Con la bendición silenciosa de aquellas hadas madrinas que con su magia protegían nuestro amor, salimos de paseo como poseídos por una fuerza invisible, desafiando las restricciones y las posibles repercusiones de nuestra escapada.

Cruzamos el barrio, dejando atrás las calles familiares y los rostros conocidos, hasta llegar a la avenida que se extendía ante nosotros como un río de asfalto.  Los campos de paz nos recibieron con su silencio y su verdor, testigos mudos de nuestro amor y nuestra urgencia por vivir cada instante como si fuera el último. La naturaleza parecía conspirar a nuestro favor, brindándonos un refugio lejos del mundo, un lugar donde solo existíamos ella y yo, unidos por un sentimiento que desafiaba al tiempo y a la distancia.

Mientras caminábamos, pasamos por un lugar llamado el Acapulco, donde una bella canción se filtraba en el aire, envolviendo nuestros corazones con su melodía:

«Al fondo el Corazón tenía una herida, sufría, sufría
le dije que no es nada más mentía, lloraba, Lloraba
por ti, se ha hecho tarde, es ya noche
no me detengas, déjame ir
me dijo no mirarme en los ojos y me dejo cantando así» 

quellas palabras parecían resonar con nuestra propia historia, con la herida que sabíamos que se abriría en nuestros corazones al momento de la despedida. Pero en ese instante, decidimos aferrarnos al presente, a la dicha de estar juntos, y seguimos nuestro camino, dejando que la canción se desvaneciera en la distancia.
*
Finalmente, llegamos a la solitaria calle que se escondía al lado de la fábrica colombiana de tabaco, donde el aroma a hojas secas y la nostalgia impregnaba el aire. Allí, en una columna que se alzaba cual monumento a nuestro amor, ella grabó nuestros nombres con la delicadeza de un artista y la pasión de una amante. Cada trazo era una promesa, cada letra un juramento de amor eterno que desafiaba al tiempo y a la distancia.

Mientras contemplábamos nuestros nombres entrelazados en aquella columna, sentí cómo mi corazón se encogía y se expandía al mismo tiempo, inundado por una mezcla agridulce de felicidad y tristeza. Sabía que aquel momento era efímero, que pronto tendríamos que despedirnos y enfrentar la realidad de un amor que luchaba contra las barreras de la distancia y las circunstancias.

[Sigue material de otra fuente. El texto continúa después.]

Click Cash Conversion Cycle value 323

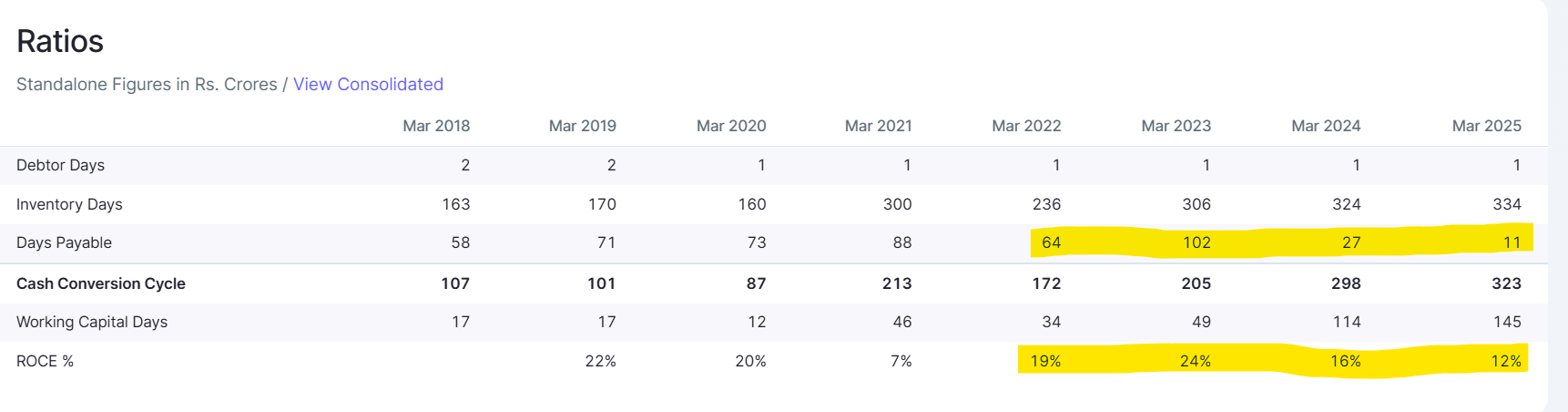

Pero en aquel instante, en aquella calle solitaria donde solo existíamos ella y yo, me aferré a la esperanza de que nuestro amor sería más fuerte que cualquier obstáculo, que nuestros corazones seguirían latiendo al unísono a pesar de la separación. Y mientras la besaba con la desesperación de un náufrago que se aferra a su tabla de salvación, supe que aquel amor, grabado en aquella columna y en nuestras almas, sería el faro que nos guiaría en los días oscuros que estaban por venir.